- Task instructions
Reproduce the listing below word for word, everything from the line containing "You are a computer-use" down to the line containing "tap(739, 166)", with both of those lines included. Omit the pictures from your copy.

- Supplied data
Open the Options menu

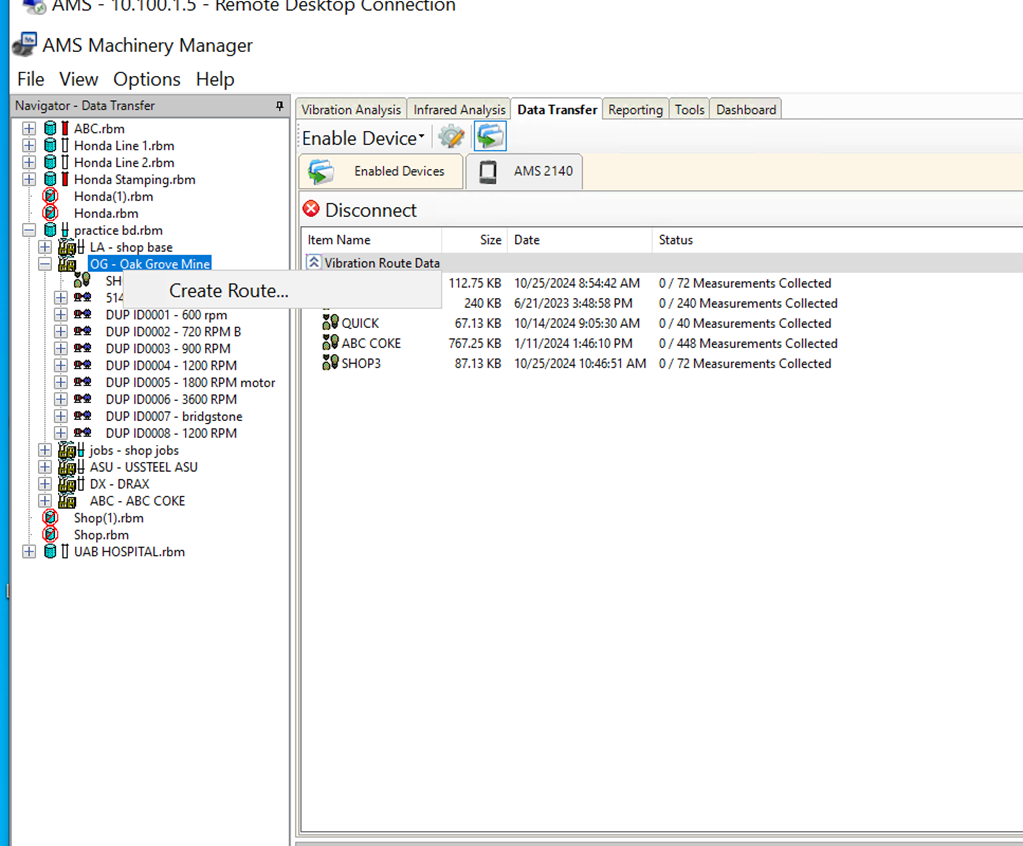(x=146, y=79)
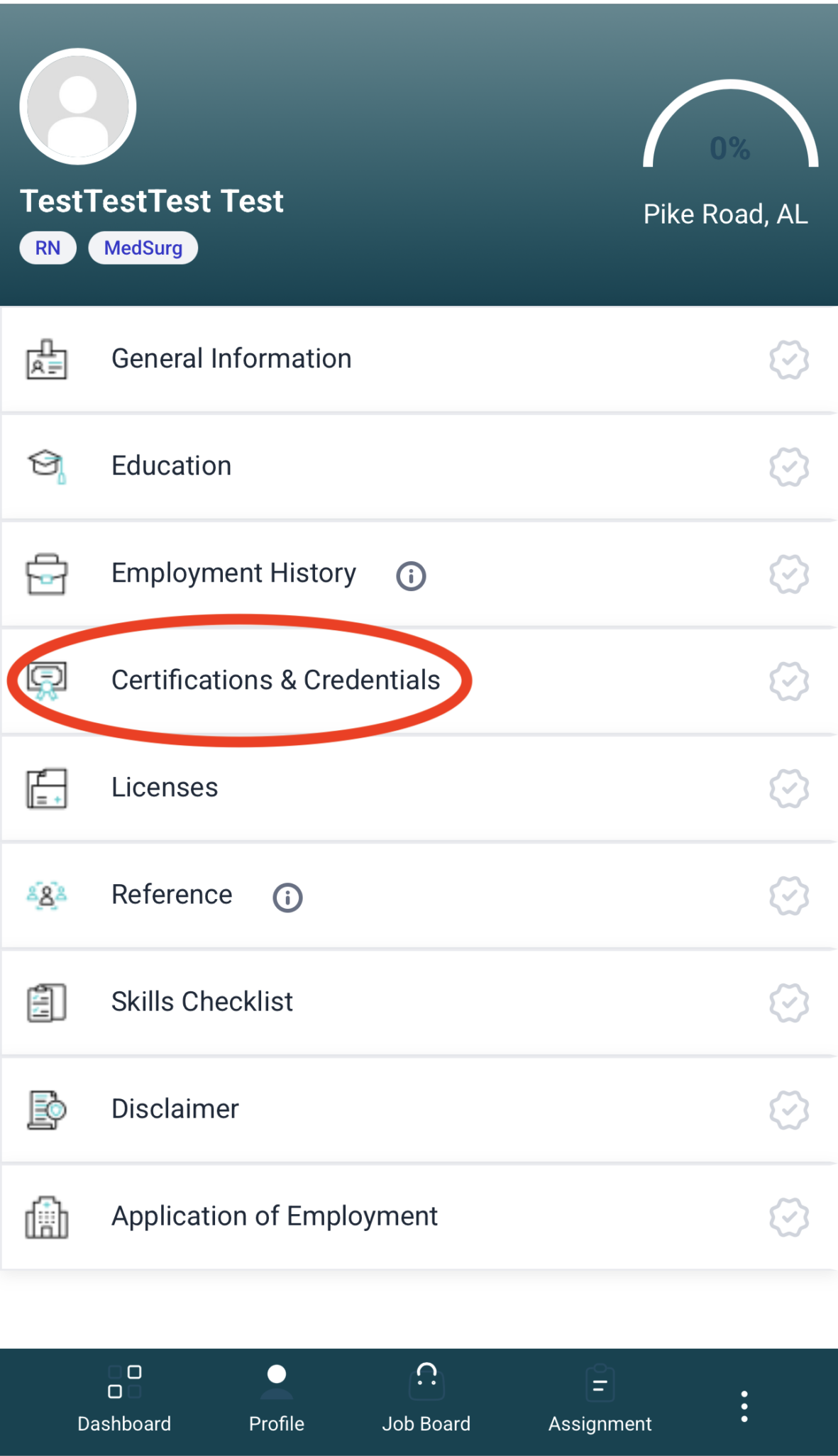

--

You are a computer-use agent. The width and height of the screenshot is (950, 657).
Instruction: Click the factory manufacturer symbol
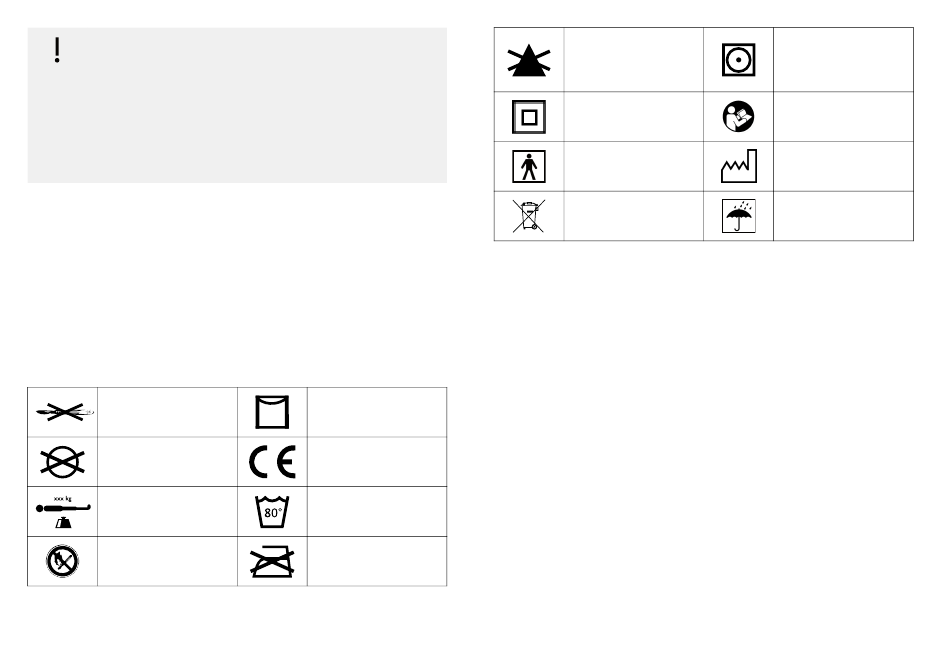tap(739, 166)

- Answer to this exercise
You are a computer-use agent. The width and height of the screenshot is (950, 657).
Instruction: Click the factory manufacturer symbol
tap(739, 166)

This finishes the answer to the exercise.